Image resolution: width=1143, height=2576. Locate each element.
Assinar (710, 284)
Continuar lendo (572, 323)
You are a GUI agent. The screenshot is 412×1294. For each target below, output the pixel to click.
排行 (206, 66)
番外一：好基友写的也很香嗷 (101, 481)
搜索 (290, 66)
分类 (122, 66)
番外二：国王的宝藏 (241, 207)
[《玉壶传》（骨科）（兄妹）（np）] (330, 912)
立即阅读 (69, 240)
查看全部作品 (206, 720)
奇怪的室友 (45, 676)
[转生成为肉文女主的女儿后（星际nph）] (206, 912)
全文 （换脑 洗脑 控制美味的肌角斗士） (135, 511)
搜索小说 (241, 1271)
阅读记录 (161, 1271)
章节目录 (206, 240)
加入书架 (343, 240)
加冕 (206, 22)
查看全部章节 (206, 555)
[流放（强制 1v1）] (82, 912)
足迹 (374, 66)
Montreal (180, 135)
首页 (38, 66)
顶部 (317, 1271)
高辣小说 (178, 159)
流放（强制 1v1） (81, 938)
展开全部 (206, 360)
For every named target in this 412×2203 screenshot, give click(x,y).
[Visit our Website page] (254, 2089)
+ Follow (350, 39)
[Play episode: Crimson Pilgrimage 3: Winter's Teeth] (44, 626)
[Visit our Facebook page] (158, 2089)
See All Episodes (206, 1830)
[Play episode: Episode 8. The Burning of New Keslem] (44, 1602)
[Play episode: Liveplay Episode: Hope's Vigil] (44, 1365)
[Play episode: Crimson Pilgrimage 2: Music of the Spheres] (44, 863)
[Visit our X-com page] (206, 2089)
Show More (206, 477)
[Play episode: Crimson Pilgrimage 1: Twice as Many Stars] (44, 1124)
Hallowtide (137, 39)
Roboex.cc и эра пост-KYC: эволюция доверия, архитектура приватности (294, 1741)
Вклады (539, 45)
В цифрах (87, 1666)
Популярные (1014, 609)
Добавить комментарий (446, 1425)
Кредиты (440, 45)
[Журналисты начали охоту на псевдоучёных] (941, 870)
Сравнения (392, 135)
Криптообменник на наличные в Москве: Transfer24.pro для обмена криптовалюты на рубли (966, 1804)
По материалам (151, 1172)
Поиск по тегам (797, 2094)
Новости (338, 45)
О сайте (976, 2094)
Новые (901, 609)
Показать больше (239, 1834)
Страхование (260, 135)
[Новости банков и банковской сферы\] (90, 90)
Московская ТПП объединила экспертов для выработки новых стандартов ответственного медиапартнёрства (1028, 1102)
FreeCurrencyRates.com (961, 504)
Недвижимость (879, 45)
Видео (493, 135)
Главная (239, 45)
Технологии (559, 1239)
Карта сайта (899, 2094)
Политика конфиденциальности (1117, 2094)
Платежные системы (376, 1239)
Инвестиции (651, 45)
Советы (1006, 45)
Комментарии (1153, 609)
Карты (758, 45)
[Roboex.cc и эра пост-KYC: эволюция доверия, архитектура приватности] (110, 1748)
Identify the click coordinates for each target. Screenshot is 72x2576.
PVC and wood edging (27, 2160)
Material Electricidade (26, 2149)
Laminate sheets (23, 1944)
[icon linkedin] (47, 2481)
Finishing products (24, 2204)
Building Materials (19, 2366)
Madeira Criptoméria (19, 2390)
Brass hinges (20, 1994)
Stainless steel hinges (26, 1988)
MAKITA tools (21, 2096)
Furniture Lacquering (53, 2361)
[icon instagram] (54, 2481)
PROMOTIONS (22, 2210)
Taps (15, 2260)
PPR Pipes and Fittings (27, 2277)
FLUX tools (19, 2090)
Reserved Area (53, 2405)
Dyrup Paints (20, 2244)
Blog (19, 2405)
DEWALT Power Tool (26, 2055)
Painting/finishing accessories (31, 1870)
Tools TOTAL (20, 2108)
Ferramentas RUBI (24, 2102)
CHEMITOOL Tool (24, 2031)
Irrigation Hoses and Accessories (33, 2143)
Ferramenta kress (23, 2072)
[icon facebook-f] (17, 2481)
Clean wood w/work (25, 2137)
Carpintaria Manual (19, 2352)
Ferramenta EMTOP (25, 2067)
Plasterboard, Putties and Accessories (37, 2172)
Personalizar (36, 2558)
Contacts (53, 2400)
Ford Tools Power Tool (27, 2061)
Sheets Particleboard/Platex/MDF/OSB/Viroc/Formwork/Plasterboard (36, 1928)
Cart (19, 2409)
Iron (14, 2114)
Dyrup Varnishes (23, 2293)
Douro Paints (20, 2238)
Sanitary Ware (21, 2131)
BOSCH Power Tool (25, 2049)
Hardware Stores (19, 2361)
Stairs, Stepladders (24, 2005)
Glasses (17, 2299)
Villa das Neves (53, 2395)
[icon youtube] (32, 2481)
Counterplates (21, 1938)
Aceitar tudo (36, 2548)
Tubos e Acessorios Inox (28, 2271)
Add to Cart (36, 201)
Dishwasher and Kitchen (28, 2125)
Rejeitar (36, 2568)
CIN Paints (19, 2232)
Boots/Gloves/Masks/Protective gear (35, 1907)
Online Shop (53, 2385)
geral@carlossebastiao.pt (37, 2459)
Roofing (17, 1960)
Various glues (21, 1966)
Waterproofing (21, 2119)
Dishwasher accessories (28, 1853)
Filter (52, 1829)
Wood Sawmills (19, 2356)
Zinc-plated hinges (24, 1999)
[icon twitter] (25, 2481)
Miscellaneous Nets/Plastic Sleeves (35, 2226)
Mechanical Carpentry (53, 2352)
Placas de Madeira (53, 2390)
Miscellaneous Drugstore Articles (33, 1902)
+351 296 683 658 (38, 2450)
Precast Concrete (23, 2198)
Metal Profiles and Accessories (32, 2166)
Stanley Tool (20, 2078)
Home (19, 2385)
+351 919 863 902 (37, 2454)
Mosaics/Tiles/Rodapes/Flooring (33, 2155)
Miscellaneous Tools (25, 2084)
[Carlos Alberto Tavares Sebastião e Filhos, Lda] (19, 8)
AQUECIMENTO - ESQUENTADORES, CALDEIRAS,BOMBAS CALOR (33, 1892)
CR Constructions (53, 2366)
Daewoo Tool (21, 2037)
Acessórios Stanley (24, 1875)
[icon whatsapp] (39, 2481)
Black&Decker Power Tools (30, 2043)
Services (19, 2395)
────────────────────
▶ [ASSIGNMENT] Lines from the one holding "Dishwasher and Kitchen (28, 2125)" to the last line of the records: return these exactly, and only these.

▶ [EXPECTED ANSWER]
Dishwasher and Kitchen (28, 2125)
Rejeitar (36, 2568)
CIN Paints (19, 2232)
Boots/Gloves/Masks/Protective gear (35, 1907)
Online Shop (53, 2385)
geral@carlossebastiao.pt (37, 2459)
Roofing (17, 1960)
Various glues (21, 1966)
Waterproofing (21, 2119)
Dishwasher accessories (28, 1853)
Filter (52, 1829)
Wood Sawmills (19, 2356)
Zinc-plated hinges (24, 1999)
[icon twitter] (25, 2481)
Miscellaneous Nets/Plastic Sleeves (35, 2226)
Mechanical Carpentry (53, 2352)
Placas de Madeira (53, 2390)
Miscellaneous Drugstore Articles (33, 1902)
+351 296 683 658 (38, 2450)
Precast Concrete (23, 2198)
Metal Profiles and Accessories (32, 2166)
Stanley Tool (20, 2078)
Home (19, 2385)
+351 919 863 902 (37, 2454)
Mosaics/Tiles/Rodapes/Flooring (33, 2155)
Miscellaneous Tools (25, 2084)
[Carlos Alberto Tavares Sebastião e Filhos, Lda] (19, 8)
AQUECIMENTO - ESQUENTADORES, CALDEIRAS,BOMBAS CALOR (33, 1892)
CR Constructions (53, 2366)
Daewoo Tool (21, 2037)
Acessórios Stanley (24, 1875)
[icon whatsapp] (39, 2481)
Black&Decker Power Tools (30, 2043)
Services (19, 2395)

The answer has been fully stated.